ところが実際は、政府筋や最高軍事機関などで、どんなことが起こっているのかということは何も知らされていなかったのです。したがって、国内の傾向が戦争に向っているのやらその反対の方に動いているのやら、重臣は知る地位にいなかった。
いわゆる重臣というのは、内閣が総辞職して次の内閣をつくらなければならぬことになった場合、それについての意見を求められるのを主な目的としておかれた一団の人たちのことを指すわけです。つまりこの人たちはそんな時に、はじめて存在理由があるわけです。

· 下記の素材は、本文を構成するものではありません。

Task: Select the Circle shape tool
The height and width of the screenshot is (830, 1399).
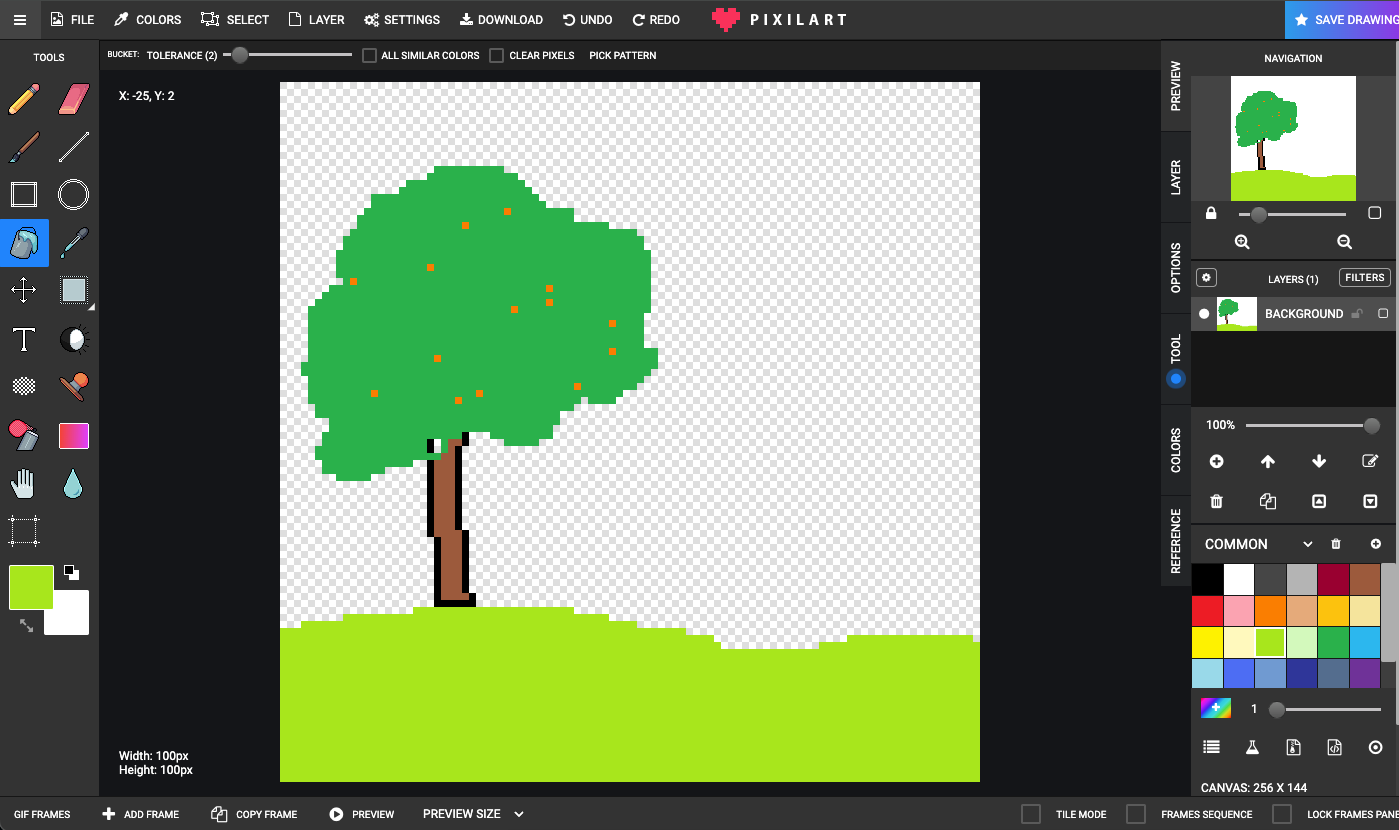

この重臣というのはどちらかといえば、得体の知れないもので、決定的な行動をとる権限があるわけでなく、ただ内大臣の相談相手になるだけでした。
重臣グループは述べたように、ただの諮問機関にすぎないのですから、その進言などまったく問題にされないこともあったわけです。
この重臣たちの正しい権能については、一般の人々から多少の誤解を受けていたようです。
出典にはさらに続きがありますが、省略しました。